What do you dream about when you’re designing? The thrill of seeing your brilliant ideas built? The joy of receiving thanks and praise from your clients? Maybe you dream of getting some publicity or winning a design award? Or feeling deeply satisfied from knowing you’ve made the world a more beautiful place?

Or do you just hope the lawyers won’t show up?

Fame and glory and energy efficiency that’s 50% better than baseline are all good. But in reality, sometimes just getting that last invoice paid, delivering the manuals and walking away without getting subpoenaed is cause enough for celebration.

But let’s return to those happier thoughts. My crystal ball is ready. We can imagine a better future and set more ambitious goals for our practice.
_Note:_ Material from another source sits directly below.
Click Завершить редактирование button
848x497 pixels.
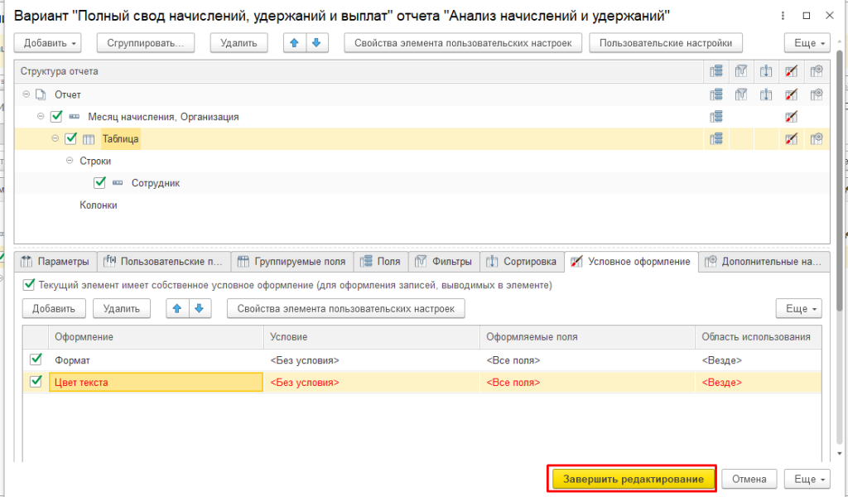click(x=633, y=480)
Here’s my dream about what a better working relationship between an architect and client would look like in the near future:

(The place: a snowy Vermont mountain town, slopeside. [Hey, this is my dream, right?] Architect sips coffee while looking at laptop. Architect looks at cell phone, pokes keyboard, waits for screen image, then speaks.)

Architect: Hey, Jesse. Just got those stats from Building 6 BMS on my cell. Thank your facilities folks for pushing that app out to me. No. I’m not skiing yet. Lifts don’t open for an hour here.
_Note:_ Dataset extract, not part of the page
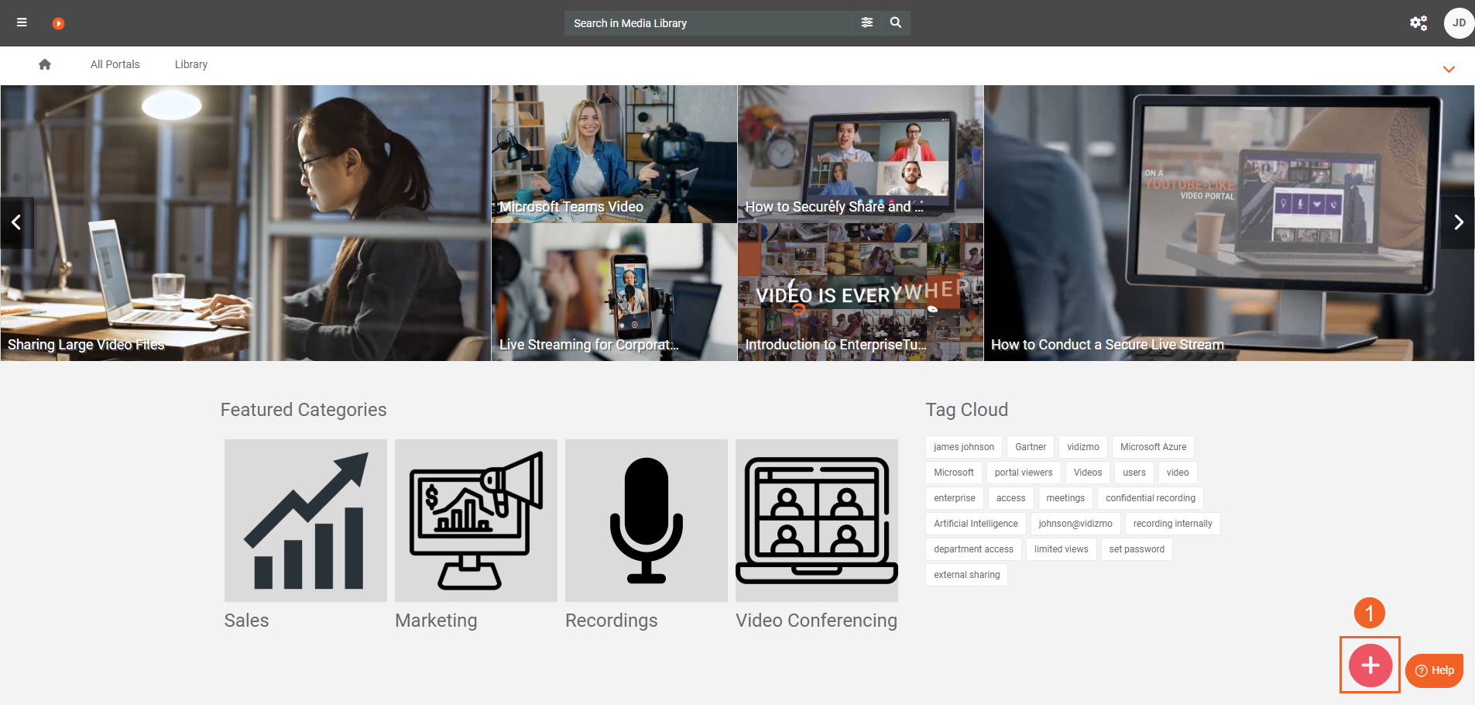Click the Help button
Client: I’m a little concerned about the energy use spike last month. It’s outside the ideal performance range you guys established for us on buildings 1 through 5.
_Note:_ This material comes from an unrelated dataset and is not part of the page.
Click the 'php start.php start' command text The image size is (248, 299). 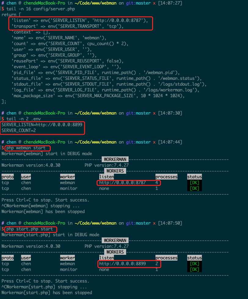pos(30,229)
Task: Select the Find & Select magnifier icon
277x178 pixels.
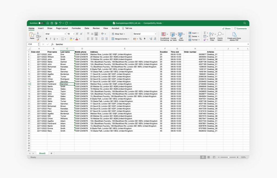Action: tap(220, 34)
Arch: Well, we did just install those laminar air flow sensors in the Building 6 auditorium. But they shouldn’t draw enough power to affect your demand that much. Can you link me to the live BMS dashboards?

Client: Will do. Lemme contact IT at Facilities and get right back to you.

(Architect reloads on coffee, watches snow accumulating, opens trail report site. Another email re-focuses his attention. Picks up phone, dials, speaks.)

Arch: Thanks for that link, Jesse. I’m on the dashboard right now. That power spike might be from increased fan energy use. You know we installed those air flow sensors when we suspected the stack effect ventilation strategy wasn’t giving you enough air changes when the hall was full. Do you think people are still screwing with the digital thermostats? That would cause fan energy to spike. Lemme check another document. (Pause.) We have plenty of fee left in this year’s master post-occupancyperformance contract. I’m going to see Ling (our firm’s commissioning specialist and an excellent snowboarder) on the hill in a little bit. I’ll see if she can be on site tomorrow.

Client: Thank you so much. I’m sorry to pester you when you’re out of the office, but we really appreciate everything you’ve done to make our whole university more energy efficient. And by the way, the President has some new ideas for energy-positive buildings and a net-zero branch campus. I know she’ll want your input.

Arch: No problem, Jesse. At your service, as always.

(Client hangs up. Architect smiles, turns off laptop, picks up backpack, leaves for boot room.)